[Instructions for the task]: Output all entries precisely and leave out the pictures.

START Extracted data

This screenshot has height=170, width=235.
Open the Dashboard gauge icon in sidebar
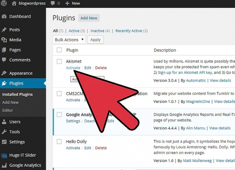4,17
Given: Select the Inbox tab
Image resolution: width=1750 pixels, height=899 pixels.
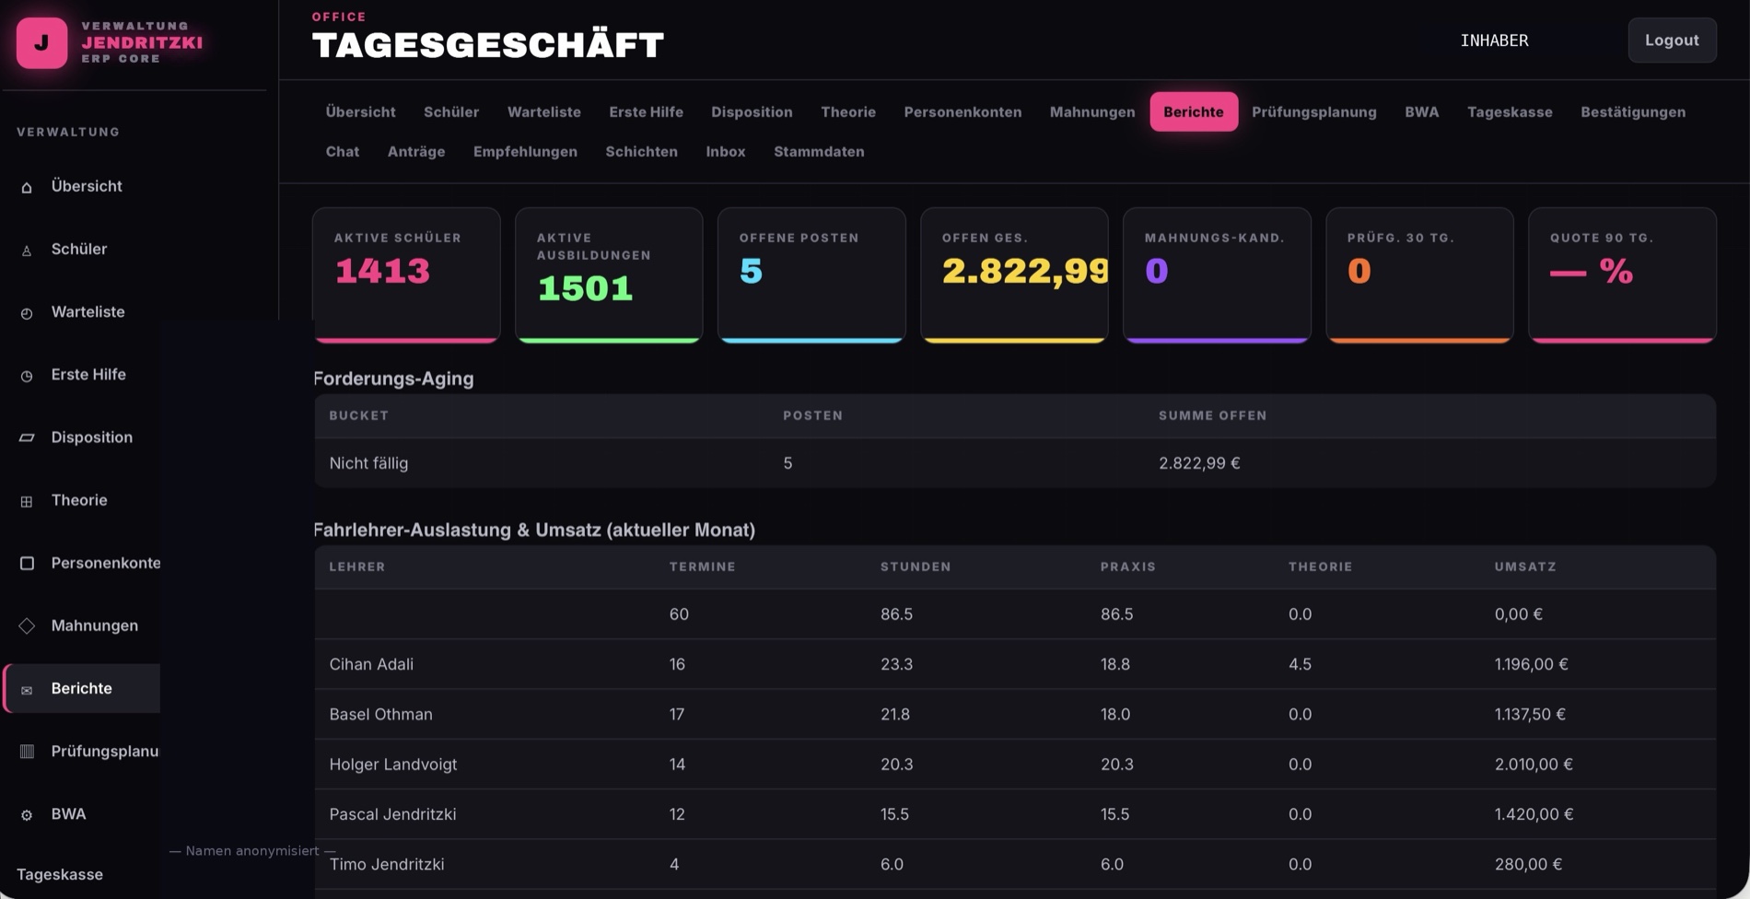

END Extracted data

[Response below]:
This screenshot has height=170, width=235.
Open the Dashboard gauge icon in sidebar
4,17
Given: Select the Inbox tab
Image resolution: width=1750 pixels, height=899 pixels.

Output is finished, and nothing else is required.